▸ EXTRACT PROVIDED:
*-*-*
R/outliers.R
In gpindex: Generalized Price and Quantity Indexes

Documented in fixed_cutoff hb_transform kimber_method quartile_method resistant_fences robust_z tukey_algorithm

#' Outlier detection for price relatives
#'
#' Standard cutoff-based methods for detecting outliers with price relatives.
#'
#' Each of these functions constructs an interval of the form \eqn{[b_l(x) -
#' c_l \times l(x), b_u(x) + c_u \times u(x)]}{[bl(x) - cl * l(x), bu(x) + cu *
#' u(x)]} and assigns a value in `x` as `TRUE` if that value does not
#' belong to the interval, `FALSE` otherwise. The methods differ in how
#' they construct the values \eqn{b_l(x)}{bl(x)}, \eqn{b_u(x)}{bu(x)},
#' \eqn{l(x)}, and \eqn{u(x)}. Any missing values in `x` are ignored when
#' calculating the cutoffs, but will return `NA`.
#'
#' The fixed cutoff method is the simplest, and just uses the interval
#' \eqn{[c_l, c_u]}{[cl, cu]}.
#'
#' The quartile method and Tukey algorithm are described in paragraphs 5.113 to
#' 5.135 of the CPI manual (2020), as well as by Rais (2008) and Hutton (2008).
*-*-*
▸ CHALLENGES:
a – Repeat the part of the outlier-detection documentation between "R/outliers.R" and "with price relatives.", inclusive.
b – According to the outlier-detection documentation, which paragraphs of the CPI manual (2020) describe the quartile method and the Tukey algorithm?
c – List every function name that the outlier-detection documentation says is documented in this file.
*-*-*
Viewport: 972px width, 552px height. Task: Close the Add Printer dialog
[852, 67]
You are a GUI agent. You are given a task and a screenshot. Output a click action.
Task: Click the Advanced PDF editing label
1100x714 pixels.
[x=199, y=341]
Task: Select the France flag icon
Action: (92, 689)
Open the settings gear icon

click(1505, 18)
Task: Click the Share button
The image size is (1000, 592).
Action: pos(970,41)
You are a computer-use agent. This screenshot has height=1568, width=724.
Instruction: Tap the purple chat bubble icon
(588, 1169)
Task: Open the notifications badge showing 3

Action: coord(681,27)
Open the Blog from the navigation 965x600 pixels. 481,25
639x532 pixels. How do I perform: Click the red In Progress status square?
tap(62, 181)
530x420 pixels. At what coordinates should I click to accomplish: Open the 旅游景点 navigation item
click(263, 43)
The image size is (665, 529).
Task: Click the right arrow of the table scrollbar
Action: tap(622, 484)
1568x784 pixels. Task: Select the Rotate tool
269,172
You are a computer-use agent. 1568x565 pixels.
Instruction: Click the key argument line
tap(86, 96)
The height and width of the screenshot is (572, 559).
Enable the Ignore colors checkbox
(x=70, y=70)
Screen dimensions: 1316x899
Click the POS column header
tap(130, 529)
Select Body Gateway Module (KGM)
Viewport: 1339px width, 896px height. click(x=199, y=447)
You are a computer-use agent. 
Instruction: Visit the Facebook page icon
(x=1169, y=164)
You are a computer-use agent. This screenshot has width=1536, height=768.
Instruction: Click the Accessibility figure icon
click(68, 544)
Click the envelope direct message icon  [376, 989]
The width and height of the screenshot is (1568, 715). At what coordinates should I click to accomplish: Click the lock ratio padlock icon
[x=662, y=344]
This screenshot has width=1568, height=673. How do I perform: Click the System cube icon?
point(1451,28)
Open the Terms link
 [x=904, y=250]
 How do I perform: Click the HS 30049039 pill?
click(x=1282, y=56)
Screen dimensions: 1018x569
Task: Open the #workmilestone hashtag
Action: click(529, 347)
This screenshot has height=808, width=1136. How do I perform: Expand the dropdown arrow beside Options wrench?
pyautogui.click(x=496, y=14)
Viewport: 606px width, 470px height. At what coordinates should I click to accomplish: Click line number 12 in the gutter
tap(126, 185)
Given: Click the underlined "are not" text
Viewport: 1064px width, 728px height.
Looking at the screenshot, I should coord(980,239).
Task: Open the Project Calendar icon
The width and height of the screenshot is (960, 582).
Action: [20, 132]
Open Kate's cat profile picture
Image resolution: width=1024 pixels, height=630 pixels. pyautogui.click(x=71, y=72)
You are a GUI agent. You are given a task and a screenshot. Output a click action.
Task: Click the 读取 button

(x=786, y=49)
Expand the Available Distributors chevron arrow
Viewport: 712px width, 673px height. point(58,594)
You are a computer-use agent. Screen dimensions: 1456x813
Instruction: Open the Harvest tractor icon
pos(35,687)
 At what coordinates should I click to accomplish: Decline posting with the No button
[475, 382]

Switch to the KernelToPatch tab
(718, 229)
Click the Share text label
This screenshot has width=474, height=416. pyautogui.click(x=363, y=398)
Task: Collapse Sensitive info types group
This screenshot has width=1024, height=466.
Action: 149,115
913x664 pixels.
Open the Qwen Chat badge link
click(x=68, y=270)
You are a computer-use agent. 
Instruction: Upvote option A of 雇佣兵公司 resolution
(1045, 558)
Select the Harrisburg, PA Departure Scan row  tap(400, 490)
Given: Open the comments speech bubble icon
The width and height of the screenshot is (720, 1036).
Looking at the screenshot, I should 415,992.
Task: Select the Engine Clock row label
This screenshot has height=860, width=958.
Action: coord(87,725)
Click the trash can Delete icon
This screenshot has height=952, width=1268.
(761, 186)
*-*-*
▸ THE REPLIES:
a –
R/outliers.R
In gpindex: Generalized Price and Quantity Indexes

Documented in fixed_cutoff hb_transform kimber_method quartile_method resistant_fences robust_z tukey_algorithm

#' Outlier detection for price relatives
#'
#' Standard cutoff-based methods for detecting outliers with price relatives.

b – Paragraphs 5.113 to 5.135.

c – fixed_cutoff, hb_transform, kimber_method, quartile_method, resistant_fences, robust_z, tukey_algorithm